While praising President Joe Biden’s plans to give citizenship to Mexicans living in the US, Mexico is troubled by his policies that caused a surge of illegal immigrants from Central America and profited organized crime cartels.
“They see him as the migrant president, and so many feel they’re going to reach the United States,” Mexican President Andres Manuel Lopez Obrador said after a virtual meeting with Biden on March 1, in which he reportedly urged his US counterpart to provide more aid to Central America to help stem the tide.
Mexico is happy that Biden has talked about a “pathway to citizenship” for millions of Mexicans living in the US – many illegally – as well as halted construction on the border wall begun by his predecessor Donald Trump and reversed Trump’s policies that kept tens of thousands of asylum-seekers in Mexico until their court hearings.
On the other hand, Mexican authorities are worried Biden is incentivizing the recent surge of migrants from places like Honduras, Guatemala and El Salvador, which is being exploited by drug cartels and other organized crime. This is according to a Reuters report published Wednesday, citing internal assessments, intelligence and testimonies.
Organized crime syndicates shifted gears from the day Biden took office and are showing an “unprecedented” level of sophistication in funneling migrants north, one anonymous Mexican official told the agency. Traffickers are using Facebook, WhatsApp, Instagram and YouTube to tell the migrants where they might encounter checkpoints, which freight trains to jump on, and how they can use loopholes in immigration laws.
For example, Central Americans are told to claim they are victims of extortion or face death threats from gangs, such as the notorious MS-13. They are also told to bring children along, so they will have an easier time claiming asylum, according to Mexican intelligence assessments.
After Democrats condemned detention of unaccompanied minors as keeping “children in cages,” the Trump administration sought to deter traffickers by demanding asylum-seekers stay in Mexico as they plead their case. This drastically decreased the number of children – and migrants in general – attempting to cross into the US.
Biden’s reversal of those policies in early February was followed by a surge of migrants north through Mexico, some wearing T-shirts with his campaign logo and a message, “please let us in.”
Biden administration officials, such as Homeland Security Secretary Alejandro Mayorkas, have publicly pleaded for migrants not to come in droves just yet. On Wednesday, former US ambassador to Mexico and current ‘border czar’ Roberta Jacobson urged Central American minors not to make the “dangerous” journey north, saying it’s “not safe.”
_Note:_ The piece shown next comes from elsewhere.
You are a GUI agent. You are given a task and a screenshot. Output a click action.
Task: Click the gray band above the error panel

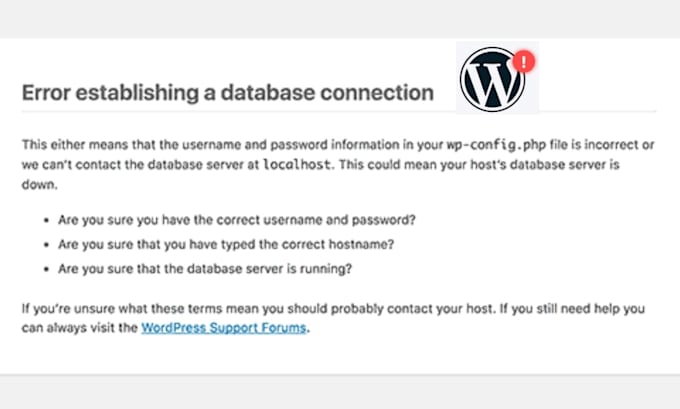[340, 19]
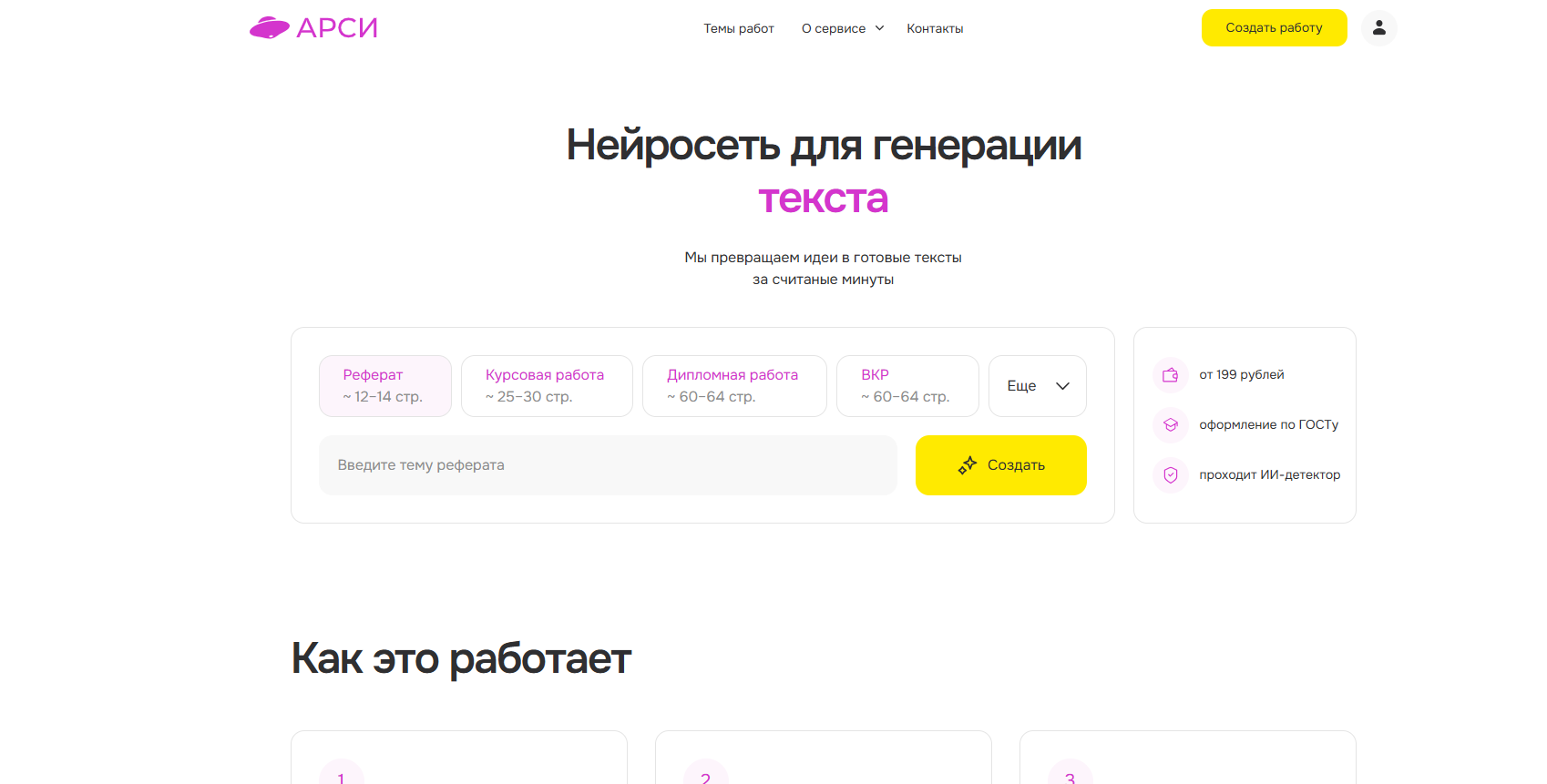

Jacobson also announced that the US will be restarting the Central American Minors (CAM) program, intended to bring in children of Salvadoreans, Guatemalans or Hondurans who are in the US legally, as an alternative to minors attempting illegal crossings.
While the conventional wisdom of immigration advocates in the US is that the migrants are fleeing poverty and oppression, Mexican intelligence estimates that the smugglers charge around $3,250 for each unaccompanied minor, and up to $20,000 for Africans or Asians who wish to come to the US through Mexico.
“Migrants have become a commodity,” one Mexican official said, adding that the cartels now see them as valuable as drugs. “But if a packet of drugs is lost in the sea, it’s gone. If migrants are lost, it’s human beings we’re talking about.”
One of the few Mexican officials willing to go on record, Chihuahua attorney general Cesar Peniche, told Reuters that criminals have been recruiting migrants as drug mules or kidnapping them for ransom. Chihuahua is the Mexican state that has the longest border with the US.
Peniche added that both Mexican and US policy need to be more clear, “so as not to spur illegal migration.”
While official Mexico City did not comment for the story, Reuters reported that the Mexican authorities were seriously considering “improving the infrastructure” on the 541-mile (871-km) border with Guatemala – in effect, putting up their own “wall” on the border with Central America, for all that they’ve denounced Trump’s wall on the US border with Mexico.